Ben de yaklaşık 2 yıldır yalnız gezen bir kadın gezgin olarak, yalnız gezmeyi cesaretin ötesinde bir deneyim olarak anlatmak ve birtakım önyargıları kırmak isterim.
Sevdiklerimizle gezmek elbette güzel. Birlikte anılar oluşturmak, bağları derinleştirmek muazzam bir deneyim. İnsanı en iyi seyahatte tanırsınız sözü de burada çok anlamlı. Ancak, ortak bir rota planında isteklere bağlı kalmak, kendi özgürlüğünüzle karar verememenin kısıtlamalarını da beraberinde getirir.

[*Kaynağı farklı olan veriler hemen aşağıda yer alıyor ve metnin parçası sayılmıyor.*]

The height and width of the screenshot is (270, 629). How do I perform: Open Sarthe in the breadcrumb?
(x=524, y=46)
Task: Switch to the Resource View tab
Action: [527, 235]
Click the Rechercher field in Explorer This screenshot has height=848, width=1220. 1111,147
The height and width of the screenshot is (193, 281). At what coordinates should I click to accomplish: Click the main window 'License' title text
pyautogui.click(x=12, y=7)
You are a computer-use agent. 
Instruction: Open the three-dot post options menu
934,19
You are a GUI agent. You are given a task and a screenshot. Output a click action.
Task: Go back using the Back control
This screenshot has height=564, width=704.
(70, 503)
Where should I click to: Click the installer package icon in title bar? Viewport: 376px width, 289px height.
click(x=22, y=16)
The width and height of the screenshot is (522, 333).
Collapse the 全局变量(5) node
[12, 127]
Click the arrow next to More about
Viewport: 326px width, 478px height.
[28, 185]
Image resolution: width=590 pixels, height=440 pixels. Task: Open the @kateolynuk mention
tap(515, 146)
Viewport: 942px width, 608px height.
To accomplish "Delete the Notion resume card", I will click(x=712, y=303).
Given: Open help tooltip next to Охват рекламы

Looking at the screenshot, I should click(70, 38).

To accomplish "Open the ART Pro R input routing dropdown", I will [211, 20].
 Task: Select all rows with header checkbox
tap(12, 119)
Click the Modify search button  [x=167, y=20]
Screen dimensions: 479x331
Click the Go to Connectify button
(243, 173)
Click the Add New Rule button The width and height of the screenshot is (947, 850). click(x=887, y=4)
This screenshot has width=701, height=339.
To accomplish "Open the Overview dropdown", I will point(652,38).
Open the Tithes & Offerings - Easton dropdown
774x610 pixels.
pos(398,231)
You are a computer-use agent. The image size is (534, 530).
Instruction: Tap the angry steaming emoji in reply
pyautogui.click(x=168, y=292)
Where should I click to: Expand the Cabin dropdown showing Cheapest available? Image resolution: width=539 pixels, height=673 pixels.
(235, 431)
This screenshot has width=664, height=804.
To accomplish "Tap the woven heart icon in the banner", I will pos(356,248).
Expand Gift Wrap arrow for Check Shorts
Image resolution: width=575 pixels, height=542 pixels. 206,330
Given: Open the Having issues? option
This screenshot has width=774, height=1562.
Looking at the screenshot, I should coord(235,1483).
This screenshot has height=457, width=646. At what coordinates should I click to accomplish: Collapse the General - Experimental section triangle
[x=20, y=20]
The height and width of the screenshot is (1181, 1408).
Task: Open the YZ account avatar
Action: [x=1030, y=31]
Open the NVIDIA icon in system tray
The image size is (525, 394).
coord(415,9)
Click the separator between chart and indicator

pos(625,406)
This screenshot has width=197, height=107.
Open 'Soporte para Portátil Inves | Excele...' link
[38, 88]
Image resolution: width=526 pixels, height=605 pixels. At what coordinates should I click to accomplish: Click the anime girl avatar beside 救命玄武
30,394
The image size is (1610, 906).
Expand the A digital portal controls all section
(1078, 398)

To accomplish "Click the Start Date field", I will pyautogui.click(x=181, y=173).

üney Amerika’ya arkadaşıyla gidip daha sonra anlaşmazlık sonucu yollarını ayıran bir arkadaşım, bir gün beri arayıp durumu anlattığında kendisini biraz çekimser hissettiğinden bahsetmişti. Daha önce tek başına uzun soluklu bir seyahatte olmadığı için endişelenmesi çok normaldi. Ben o sıralar İran’ın Yezd şehrinde tek başıma kafa dinliyordum. Ona söylediklerim kulağa çok basit gelen ama doğru cümlelerdi. Hayatın akışını biliyoruz, geçmez dediğimiz her sıkıntının biz fark etmeden geçmişe karıştığını da. Yolculuk da bundan farksız değil, hatta günleriniz bir dolu deneyimle geçtiği için akışa kapılmamak olanaksız oluyor. Yol bir şekilde size mucizelerini sunmaya devam ediyor. Hiç beklemediğiniz bir noktada tesadüfen tanıştığınız bir insan size, belki de o noktada olmasaydınız asla bulamayacağınız bir kapıyı açabiliyor.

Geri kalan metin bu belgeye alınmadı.